[Data extracted from a collection]
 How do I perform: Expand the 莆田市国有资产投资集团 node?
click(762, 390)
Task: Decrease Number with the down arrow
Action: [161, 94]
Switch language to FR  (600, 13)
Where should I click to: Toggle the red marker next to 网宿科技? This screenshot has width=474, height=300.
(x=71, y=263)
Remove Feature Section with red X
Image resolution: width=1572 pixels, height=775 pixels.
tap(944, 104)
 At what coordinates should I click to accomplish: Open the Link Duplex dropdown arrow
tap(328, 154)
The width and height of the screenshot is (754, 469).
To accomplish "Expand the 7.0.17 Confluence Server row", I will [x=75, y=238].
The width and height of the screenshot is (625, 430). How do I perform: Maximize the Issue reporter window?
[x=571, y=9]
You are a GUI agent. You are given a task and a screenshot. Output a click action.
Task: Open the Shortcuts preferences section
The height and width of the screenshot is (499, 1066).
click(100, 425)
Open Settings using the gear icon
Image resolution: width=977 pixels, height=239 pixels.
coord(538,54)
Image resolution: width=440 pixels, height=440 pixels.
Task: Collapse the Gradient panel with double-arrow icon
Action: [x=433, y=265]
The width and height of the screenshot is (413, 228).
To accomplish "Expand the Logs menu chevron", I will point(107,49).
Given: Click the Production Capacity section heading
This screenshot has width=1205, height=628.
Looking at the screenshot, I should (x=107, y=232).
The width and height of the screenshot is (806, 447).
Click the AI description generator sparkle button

#### What is needed
Every line from the one containing "Given: Click the" through the final line of the data above is to be restated word for word, and nothing more.

#### Response to this exercise
Given: Click the Production Capacity section heading
This screenshot has width=1205, height=628.
Looking at the screenshot, I should (x=107, y=232).
The width and height of the screenshot is (806, 447).
Click the AI description generator sparkle button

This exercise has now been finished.